**THE TASK:** Starting at the line that contains "Click the UnrealCV plug logo thumbnail" and continuing to the end of the rows below, please copy the text word for word, leaving out the pictures.

==================================================

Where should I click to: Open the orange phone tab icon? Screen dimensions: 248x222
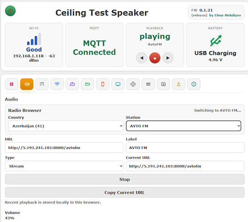(103, 84)
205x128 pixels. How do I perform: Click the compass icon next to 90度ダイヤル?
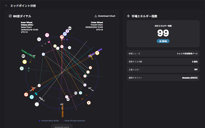(x=10, y=16)
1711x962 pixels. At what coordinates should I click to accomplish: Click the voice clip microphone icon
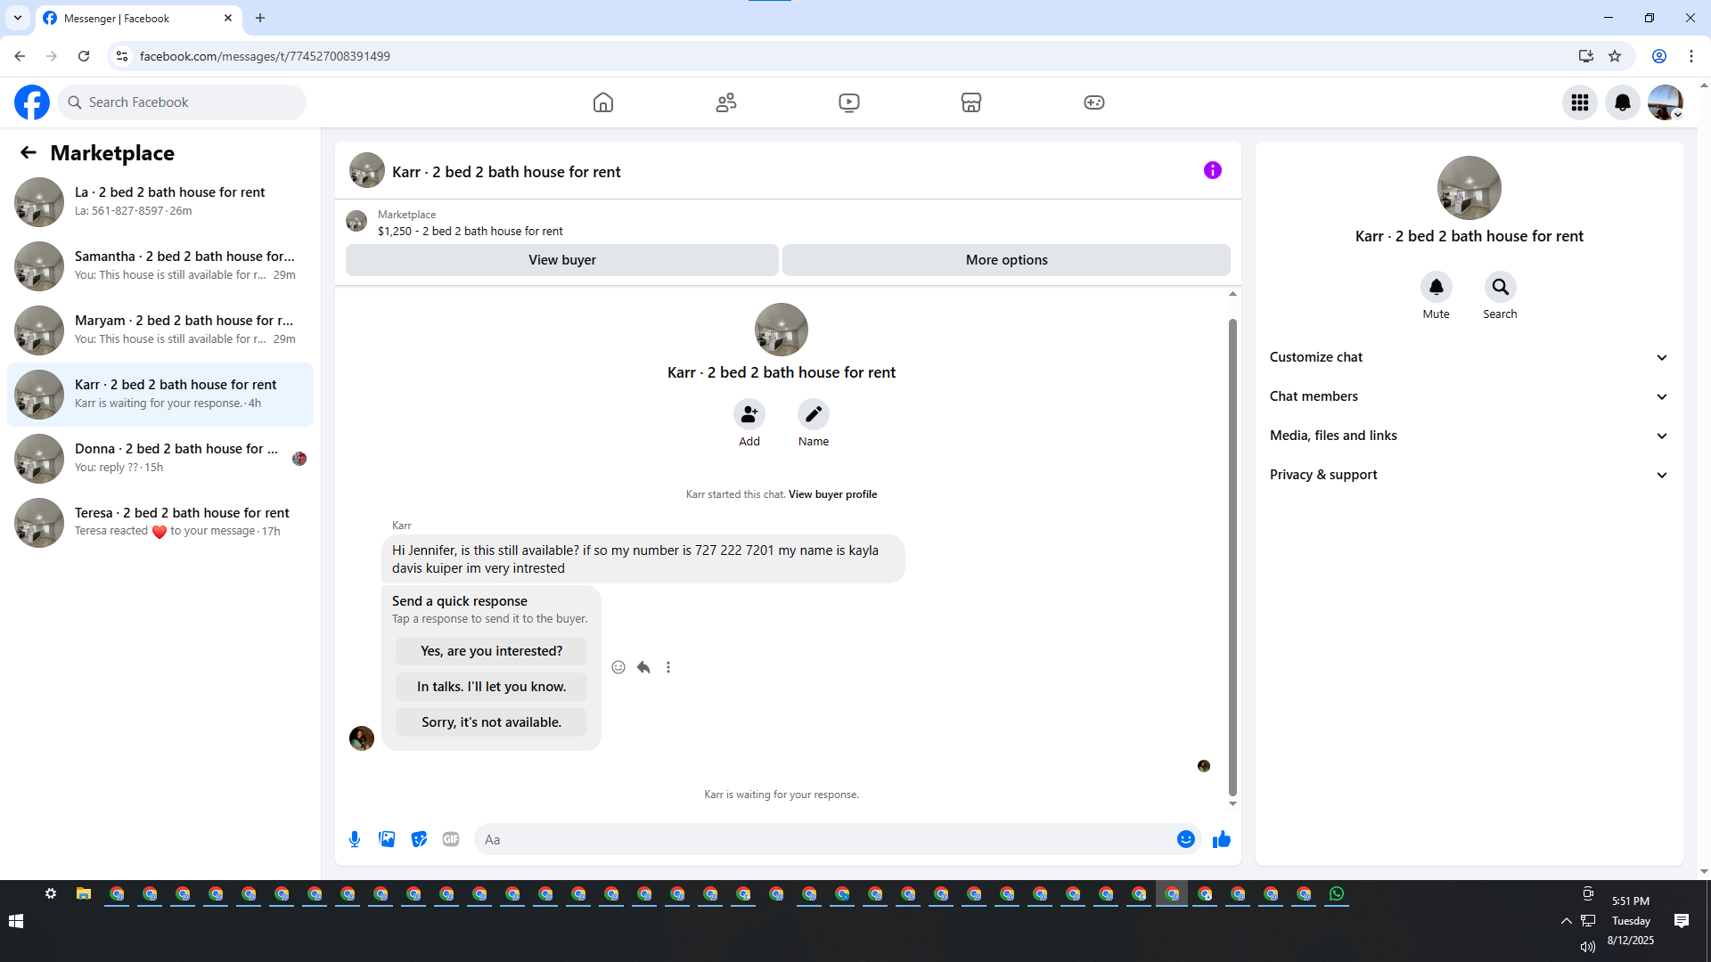tap(355, 839)
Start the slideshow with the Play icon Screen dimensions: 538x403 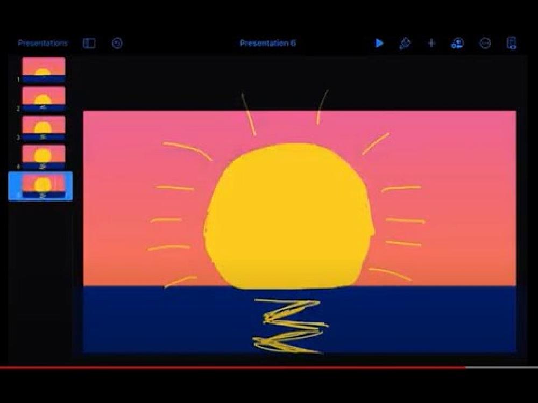click(380, 42)
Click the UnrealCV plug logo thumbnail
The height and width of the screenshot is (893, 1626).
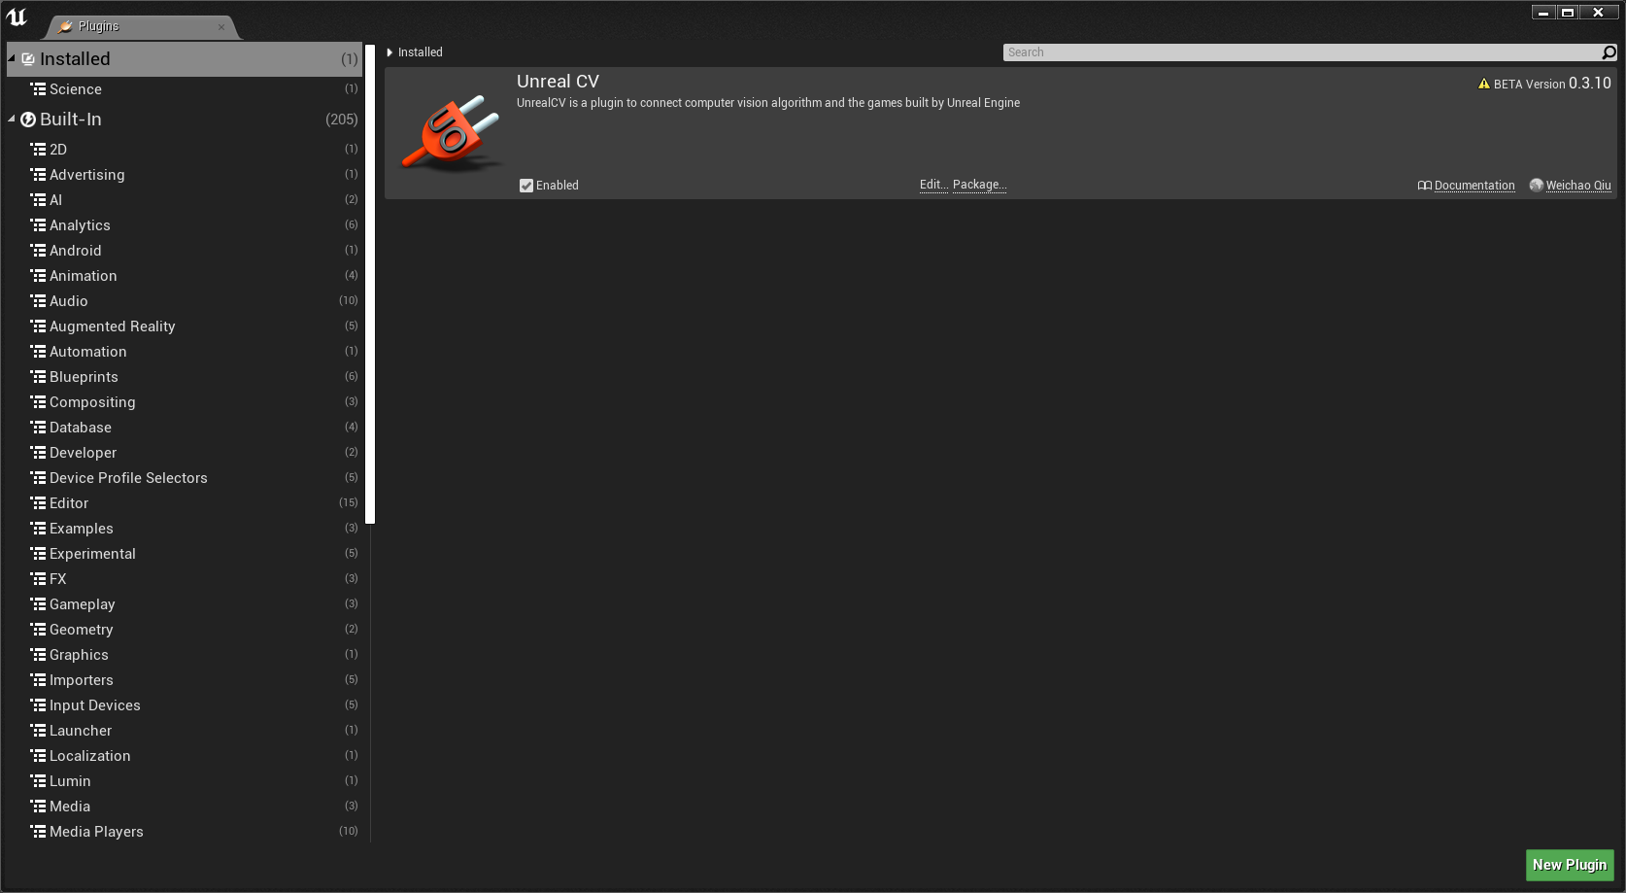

==================================================

**RESULT FOR THIS TASK:**
Click the UnrealCV plug logo thumbnail
The height and width of the screenshot is (893, 1626).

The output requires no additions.